=== Short task A ===
Answer these questions from the blog post on forgiveness, one per line and marked to match:
(i) According to the opening quote, whom does forgiveness liberate?
(ii) In which state is the writer staying?
(iii) What do rage and revenge, pain and hurt make, according to the writer?
=== Short task B ===
Carry on the blog post on forgiveness from the point it stops.

=== Excerpt provided ===
****************
Tuesday, August 16, 2022

Forgive and Forget

 

Let Yourself Forgive

“I think the first step is just to understand that forgiveness does not exonerate the perpetrator. Forgiveness liberates the victim. It’s a gift you give yourself.”

T.D. Jakes

          I’ve been thinking a lot about forgiveness since I’ve been here in North Carolina. There’s nothing like being in the crucible of family to bring back all the childhood trauma and pathos that existed when we were growing up. And that’s not a bad thing. It hurts in the moment, and sometimes we have blow-ups and tears and hurt feelings. But if we can get to the point where we realize that our pain comes from love—the fact that we love them despite all the nastiness—we get past the harsh words and just feel the love. We can’t heal until we make conscious what is brewing inside of us. It’s incredible to me, truly, that no amount of distance, division, and disagreement can change the blood and bone ties that we have with our family. They are our tribe. We belong to each other.

          Sometimes, the family rupture happened so long ago that no one even remembers what caused it. In that case, forgiveness is the only thing that can heal the wounds. It helps to know, as T.D. Jakes said in the quote above that forgiveness is not done to let the guilty off the hook. It’s done to let you (and me) off the hook. It’s done to free you and me from the weight and poison of grudge-holding, revenge-taking, and the whole notion of getting even. So, after we tell each other off, raise the hullabaloo, and scream and yell, what’s left is love. Rage and revenge, pain and hurt are the ingrediants for a multi-generational hate-stew. How long do we keep this going? How many generations of our children and grandchildren will we poison with our unforgiveness?
****************
=== Material provided ===
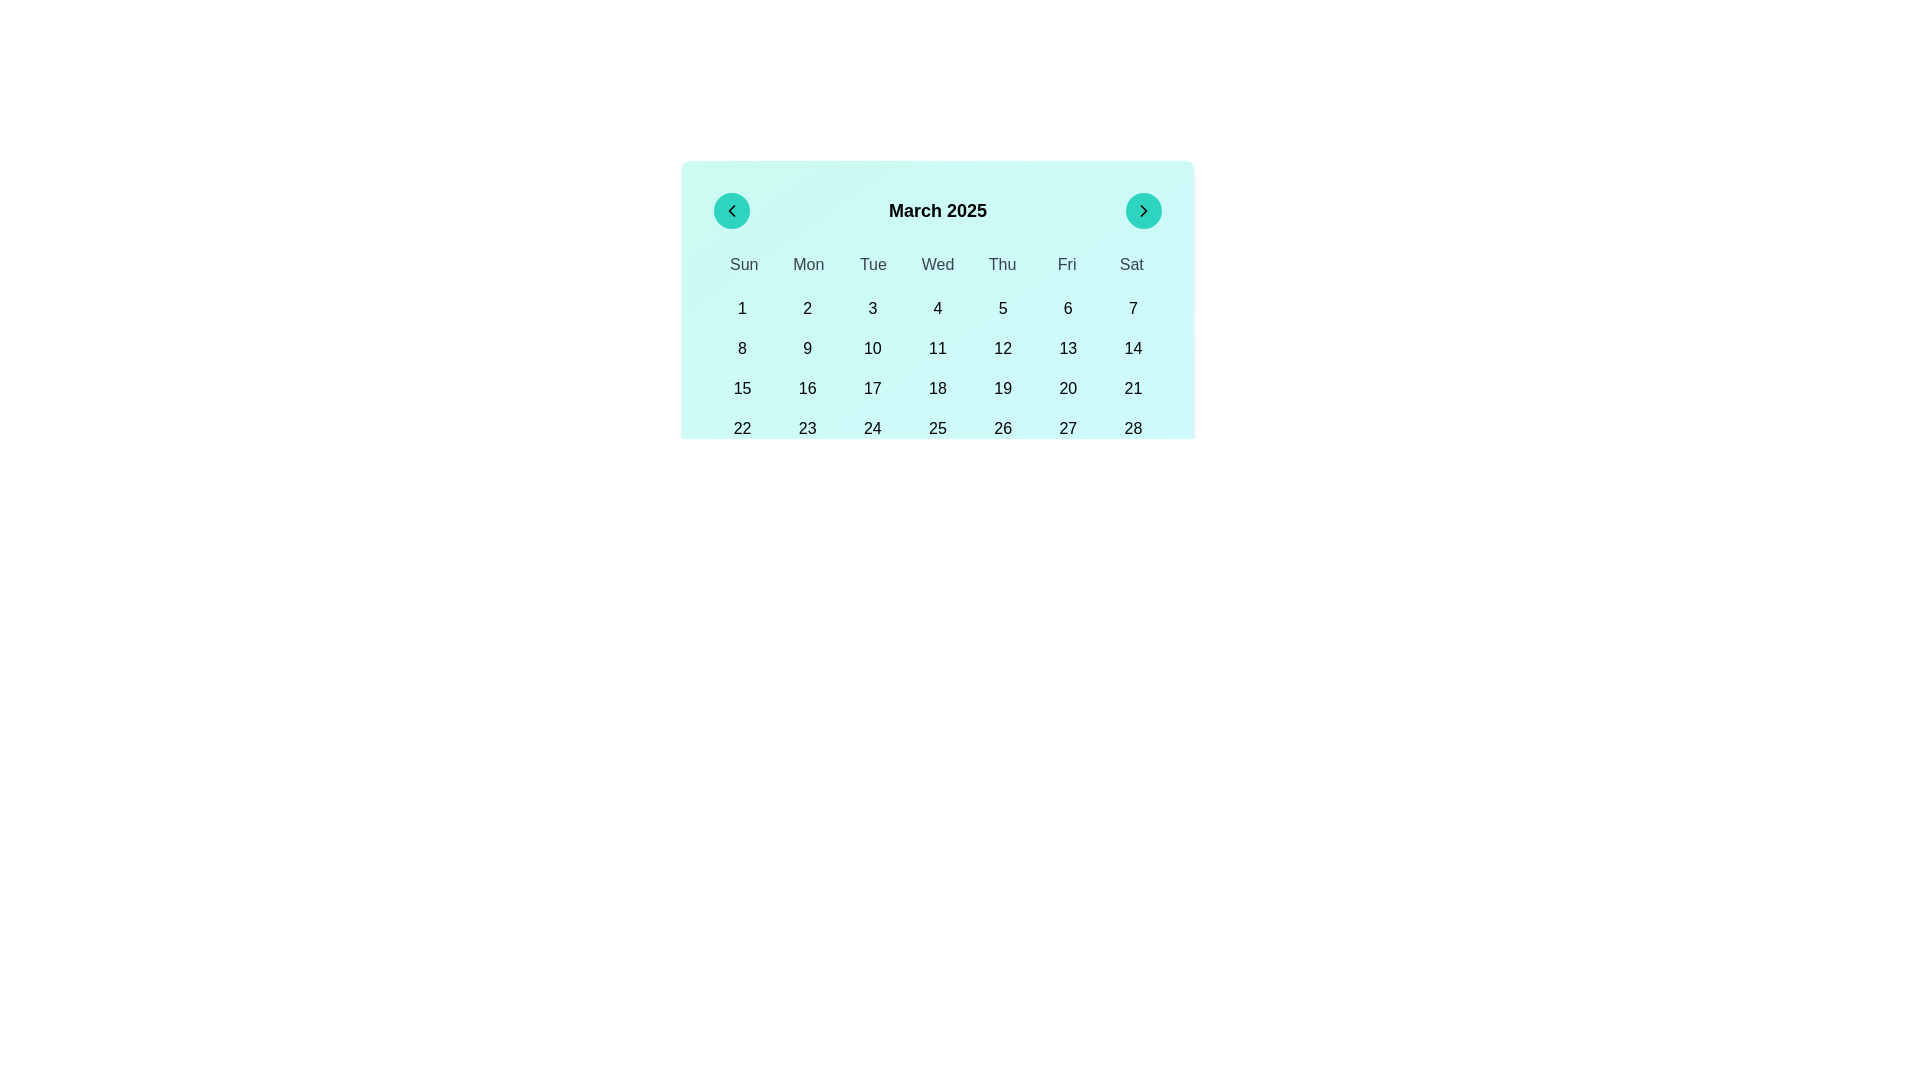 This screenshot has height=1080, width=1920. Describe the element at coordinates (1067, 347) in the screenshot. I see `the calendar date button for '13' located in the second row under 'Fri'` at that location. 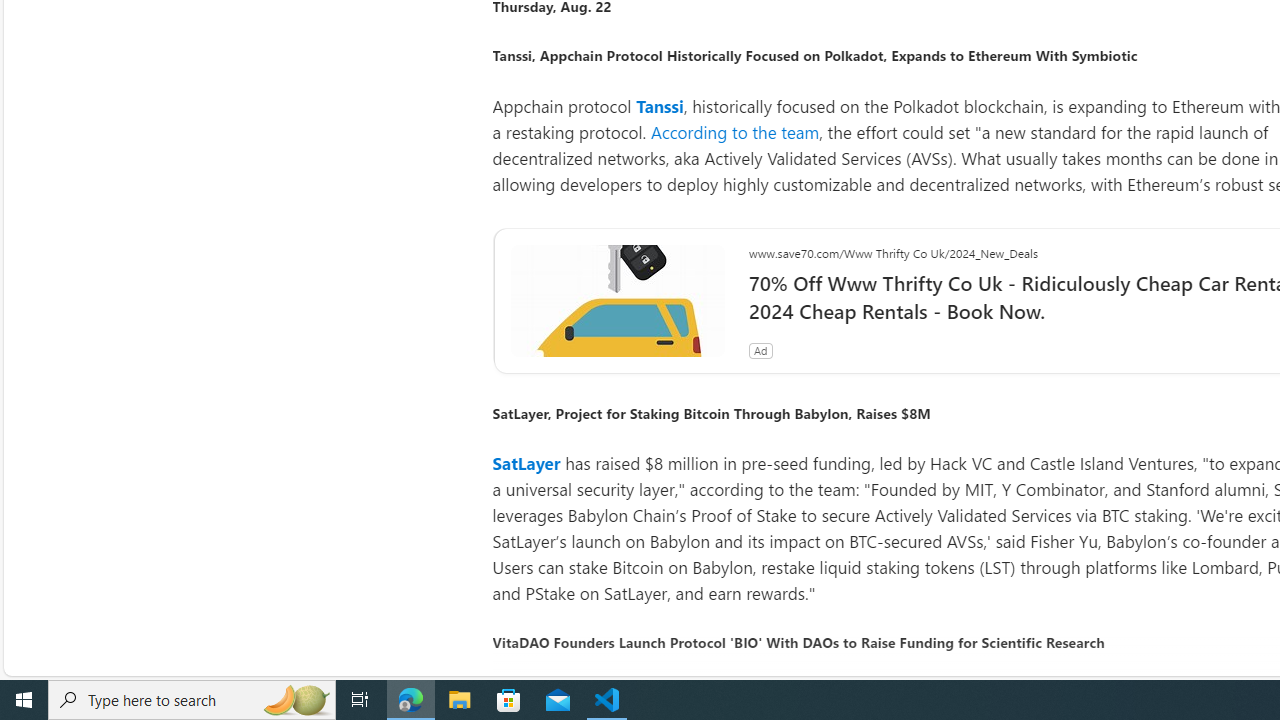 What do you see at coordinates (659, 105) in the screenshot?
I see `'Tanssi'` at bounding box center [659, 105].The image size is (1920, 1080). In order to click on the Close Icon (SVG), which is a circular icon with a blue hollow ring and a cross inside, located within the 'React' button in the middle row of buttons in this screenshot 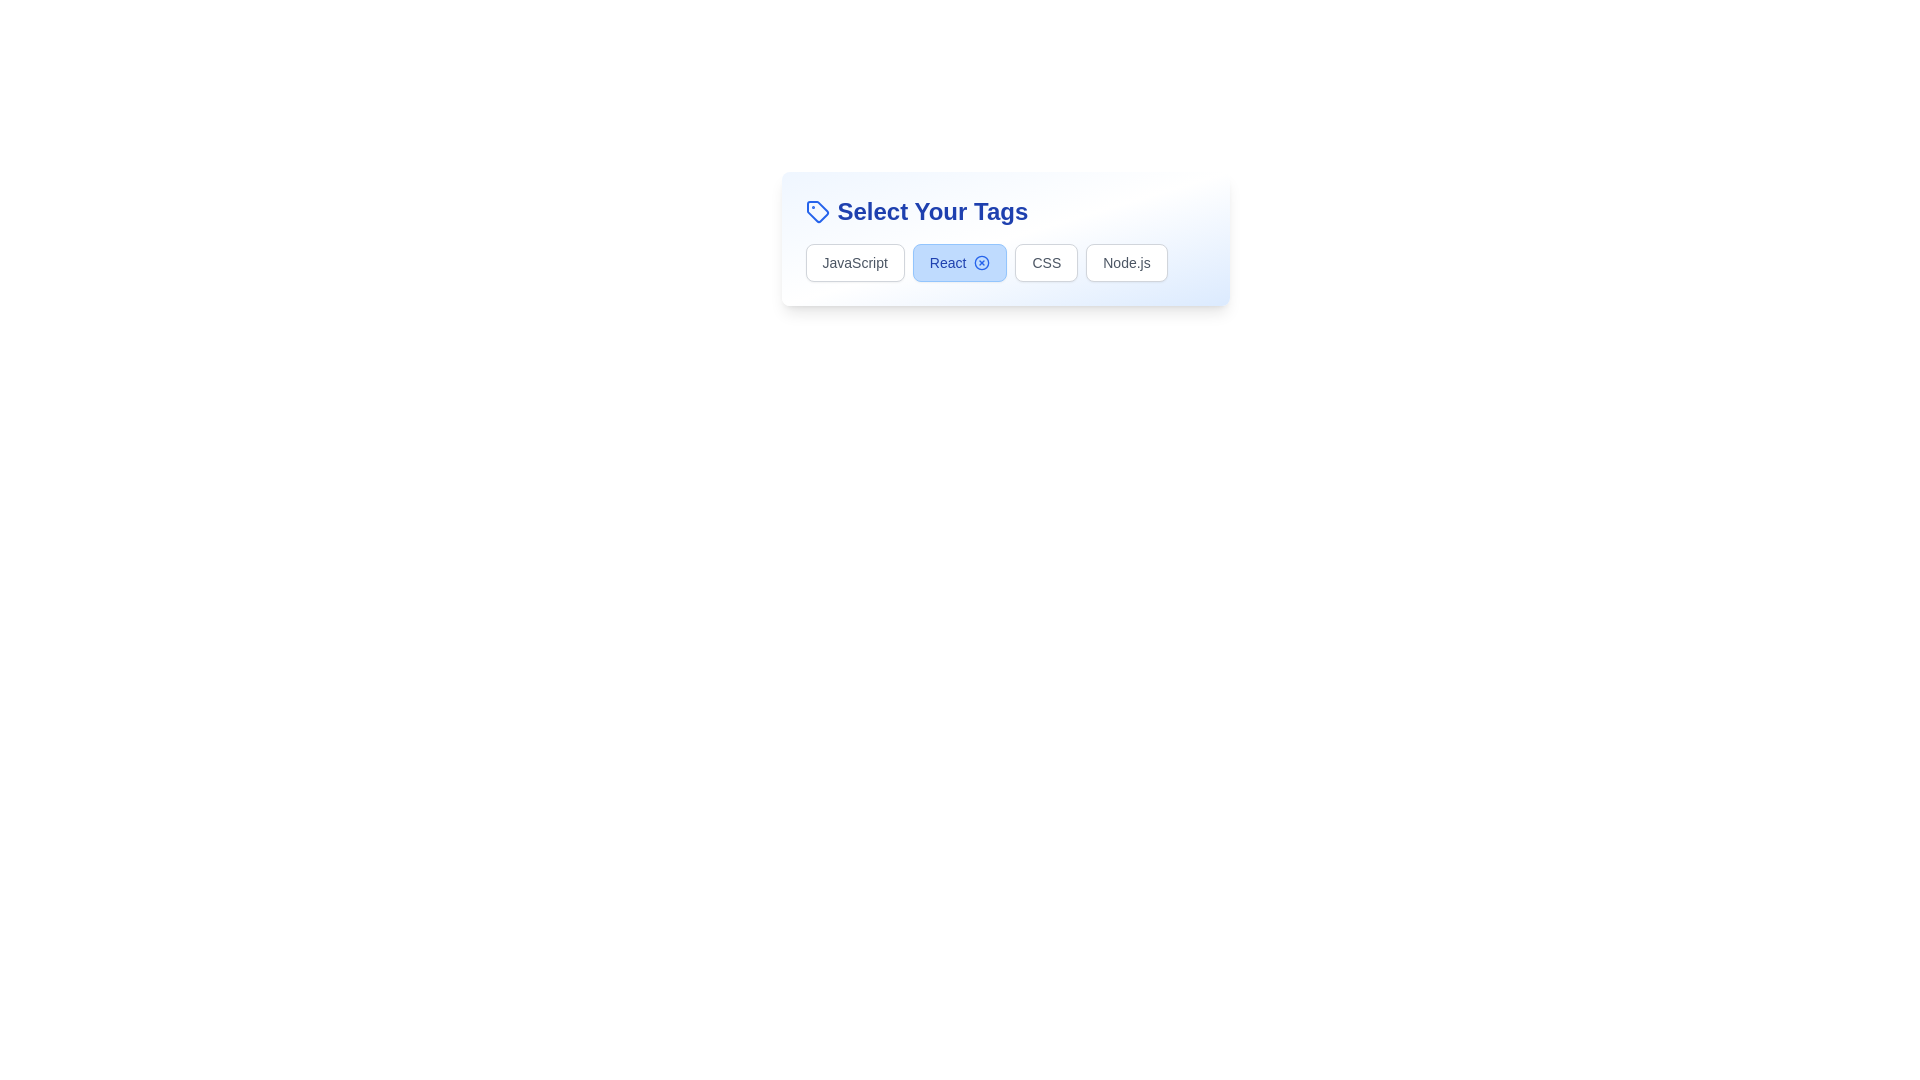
****************
=== Final answer A ===
(i) The victim.
(ii) North Carolina.
(iii) A multi-generational hate-stew.

=== Final answer B ===
          In this political climate that has divided most families, we must work even harder to find the place of forgiveness and unburden ourselves of at least some of the mean-spiritedness that has been stirred into the American pot these last eight years. I say this: Let Love Reign! Forget the animosity and ill-will and let the light of love shine through you. Life is too short to stay mad at the ones you love, and too long to carry the burden of judgement. Forgive, and let yourself off the hook.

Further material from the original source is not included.